Telescopes or spyglasses, binoculars, and compasses may be fully as serviceable now as they were when they were first used a century or more ago. Spyglasses were little used by mariners until the late eighteenth century, and compasses were not common until the nineteenth. Barometers, clocks, and lanterns, as well as bells, ships' logs, and old navigation maps and charts are other nautical accessories to be set aside for appraisal and sale.

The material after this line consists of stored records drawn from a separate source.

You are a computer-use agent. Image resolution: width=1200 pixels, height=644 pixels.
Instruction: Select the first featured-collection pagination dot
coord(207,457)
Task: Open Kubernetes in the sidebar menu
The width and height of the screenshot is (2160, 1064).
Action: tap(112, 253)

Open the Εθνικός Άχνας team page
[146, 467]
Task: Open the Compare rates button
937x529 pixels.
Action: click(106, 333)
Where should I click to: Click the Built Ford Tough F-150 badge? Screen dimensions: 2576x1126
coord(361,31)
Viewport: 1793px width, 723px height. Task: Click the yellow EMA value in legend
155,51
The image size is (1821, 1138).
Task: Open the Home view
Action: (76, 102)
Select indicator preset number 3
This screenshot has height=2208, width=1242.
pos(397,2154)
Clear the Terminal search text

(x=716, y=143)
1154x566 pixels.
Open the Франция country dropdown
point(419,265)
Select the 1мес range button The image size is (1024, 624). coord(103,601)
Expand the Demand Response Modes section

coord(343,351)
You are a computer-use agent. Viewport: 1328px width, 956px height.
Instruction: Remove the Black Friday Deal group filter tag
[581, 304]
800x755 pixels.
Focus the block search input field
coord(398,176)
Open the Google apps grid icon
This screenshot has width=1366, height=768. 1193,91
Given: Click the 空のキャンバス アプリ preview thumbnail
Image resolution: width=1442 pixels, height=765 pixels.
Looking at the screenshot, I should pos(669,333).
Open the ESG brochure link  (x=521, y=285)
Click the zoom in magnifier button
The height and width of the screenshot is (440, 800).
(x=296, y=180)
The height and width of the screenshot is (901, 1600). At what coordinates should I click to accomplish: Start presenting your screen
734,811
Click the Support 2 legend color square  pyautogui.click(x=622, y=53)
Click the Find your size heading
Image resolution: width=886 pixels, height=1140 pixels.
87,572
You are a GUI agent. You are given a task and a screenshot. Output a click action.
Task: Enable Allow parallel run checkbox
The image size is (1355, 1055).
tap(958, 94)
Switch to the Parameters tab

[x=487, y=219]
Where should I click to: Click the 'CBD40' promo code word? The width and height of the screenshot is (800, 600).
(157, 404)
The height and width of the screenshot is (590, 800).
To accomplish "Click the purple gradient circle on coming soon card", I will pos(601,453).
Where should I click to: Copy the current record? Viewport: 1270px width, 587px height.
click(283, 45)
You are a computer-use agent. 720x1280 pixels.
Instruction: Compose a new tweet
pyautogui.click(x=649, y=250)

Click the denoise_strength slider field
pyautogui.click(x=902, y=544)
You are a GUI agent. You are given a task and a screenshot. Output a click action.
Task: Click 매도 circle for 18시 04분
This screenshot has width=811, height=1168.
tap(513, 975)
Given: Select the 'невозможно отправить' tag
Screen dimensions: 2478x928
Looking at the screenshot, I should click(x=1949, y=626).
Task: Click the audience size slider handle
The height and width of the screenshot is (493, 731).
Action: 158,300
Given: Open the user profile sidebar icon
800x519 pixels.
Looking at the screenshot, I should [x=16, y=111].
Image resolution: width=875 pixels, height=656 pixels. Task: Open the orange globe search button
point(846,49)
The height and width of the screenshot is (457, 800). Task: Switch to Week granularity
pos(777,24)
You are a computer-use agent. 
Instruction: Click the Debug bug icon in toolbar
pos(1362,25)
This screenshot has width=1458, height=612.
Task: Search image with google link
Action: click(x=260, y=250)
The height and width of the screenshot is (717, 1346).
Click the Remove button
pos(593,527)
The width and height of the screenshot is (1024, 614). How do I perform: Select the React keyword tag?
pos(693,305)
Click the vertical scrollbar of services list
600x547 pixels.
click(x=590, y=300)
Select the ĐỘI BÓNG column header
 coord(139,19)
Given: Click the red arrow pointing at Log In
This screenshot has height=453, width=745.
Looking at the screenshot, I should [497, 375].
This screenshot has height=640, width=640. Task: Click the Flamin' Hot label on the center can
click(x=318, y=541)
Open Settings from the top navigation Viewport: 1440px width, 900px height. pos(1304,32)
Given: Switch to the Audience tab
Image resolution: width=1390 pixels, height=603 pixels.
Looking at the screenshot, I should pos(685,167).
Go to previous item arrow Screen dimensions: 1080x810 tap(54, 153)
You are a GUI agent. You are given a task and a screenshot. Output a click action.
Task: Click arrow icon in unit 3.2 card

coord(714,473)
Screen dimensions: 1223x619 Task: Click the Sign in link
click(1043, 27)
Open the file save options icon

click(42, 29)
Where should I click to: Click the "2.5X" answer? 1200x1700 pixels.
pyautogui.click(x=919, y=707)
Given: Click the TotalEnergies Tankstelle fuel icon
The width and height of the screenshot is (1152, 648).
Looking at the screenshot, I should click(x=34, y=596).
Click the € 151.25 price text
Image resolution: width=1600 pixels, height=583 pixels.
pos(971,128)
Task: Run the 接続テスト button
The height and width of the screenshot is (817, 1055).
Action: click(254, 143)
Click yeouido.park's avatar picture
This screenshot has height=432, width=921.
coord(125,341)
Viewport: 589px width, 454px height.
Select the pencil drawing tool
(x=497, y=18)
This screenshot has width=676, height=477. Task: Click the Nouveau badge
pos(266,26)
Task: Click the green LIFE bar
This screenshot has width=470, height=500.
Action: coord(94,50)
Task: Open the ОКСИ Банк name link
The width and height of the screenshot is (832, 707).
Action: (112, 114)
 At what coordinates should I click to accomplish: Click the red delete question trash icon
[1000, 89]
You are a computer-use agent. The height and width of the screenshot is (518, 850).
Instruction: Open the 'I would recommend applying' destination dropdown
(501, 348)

Models of ships old enough to be antique may be worth considerable money to people who study and collect them. However, everyone is fascinated by a ship in a bottle. The art of inserting a miniature ship into a bottle and creating a scene around it originated in the early 1800's. British sailors presumably started this hobby, but soon sailors of all countries were trying their skill. All kinds of vessels traveling the oceans during the nineteenth century were re-created to ride their bit of sea made of tinted clay or plaster fastened in a bottle. Scenery included sea and possibly a lighthouse or a shoreline with village and trees.
Another seaman's art, scrimshaw, was peculiarly American. Scrimshaw is the term for small things carved from the tooth or bone of a whale. Every member of a crew from captain to cabin boy is said to have passed time on the whaling voyages that lasted two, three, and sometimes five years by making scrimshaw. It is a natural art to have developed among New Englanders, who on land were noted for whittling. A ship model or small chest for keepsakes or jewelry was an ambitious project known as large scrimshaw. More numerous are the innumerable small gadgets and useful objects, such as buttons, clothespins, handles for canes, a pie crimper, a corset stay or buskboard, even picture frames. There also are a good many examples of a sperm whale's tooth carved into an artistic piece such as a wreath, emblem, or figure.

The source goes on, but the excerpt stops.